Hürriyet gazetesinden Mesude Erşan'ın haberine göre, daha zayıf kalmak isteyen kadınların son çılgınlığının adı drankoreksiya yani alkolle zayıflama. Öğünlerin yerine alkolü koyan kadınlar, bunun bir yeme bozukluğu sorununa dönüştüğünün çok kere farkına bile varmıyor.
Drankoreksiya vakaları önce ABD ve Avrupa’da fark edildi. Şimdi de benzerleri Türkiye’de görülmeye başlandı. Aslında “drankoreksiya” tıbbi bir terim değil. Şimdilik konmuş bir isim. Sosyal davranışların kamufle ettiği sorunda, beslenme bozukluğuna bir süre sonra alkol bağımlılığı da ekleniyor. 4-5 yıldır adı konmaya başlanan drankoreksiyaya metropollerdeki sosyal hayatın da zemin hazırladığı düşünülüyor. Malum çalışmanın da etkisiyle sosyal hayat geç saatlere, eğlence merkezlerine kayıyor. Karşılıklı muhabbet ve yemeklerde yaşanan beraberliklerin yerini daha kalabalık, birbirini çok da tanımayan gruplardan oluşan toplantı ve topluluklara bırakıyor. Beslenme uzmanı Dilek Işık, “Bu ortamlarda yemekten çok içki içiliyor. Özellikle genç kadınların derdi kilo almamak. Öğünlerin yerine alkolü koyuyor. Tıpkı anoreksik davranışta olduğu gibi ince kalarak sosyal kabul görmek istiyor. Ama farkında olmadan bedenine zarar veriyor” diyor.

□ □ □ □ □ □ □

▸ Okuduğunu Uygula
A. Drankoreksiya metnine göre bu vakalar ilk olarak nerelerde fark edildi?
B. Drankoreksiya metninde "Hürriyet gazetesinden Mesude" sözlerinden "farkına bile varmıyor." sözlerine kadar uzanan bölümün tamamını aynen yeniden yazın.
Aşağıdaki satırlar metinden bağımsız, ayrı bir malzemedir.

□ □ □ □ □ □ □

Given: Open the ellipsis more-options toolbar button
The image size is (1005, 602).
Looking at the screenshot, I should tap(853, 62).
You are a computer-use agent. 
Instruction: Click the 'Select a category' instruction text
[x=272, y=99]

□ □ □ □ □ □ □

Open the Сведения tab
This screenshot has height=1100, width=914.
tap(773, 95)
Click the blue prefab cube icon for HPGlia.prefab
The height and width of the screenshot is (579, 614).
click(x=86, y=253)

□ □ □ □ □ □ □

▸ Görev Çıktıları
A. ABD ve Avrupa'da.

B.
Hürriyet gazetesinden Mesude Erşan'ın haberine göre, daha zayıf kalmak isteyen kadınların son çılgınlığının adı drankoreksiya yani alkolle zayıflama. Öğünlerin yerine alkolü koyan kadınlar, bunun bir yeme bozukluğu sorununa dönüştüğünün çok kere farkına bile varmıyor.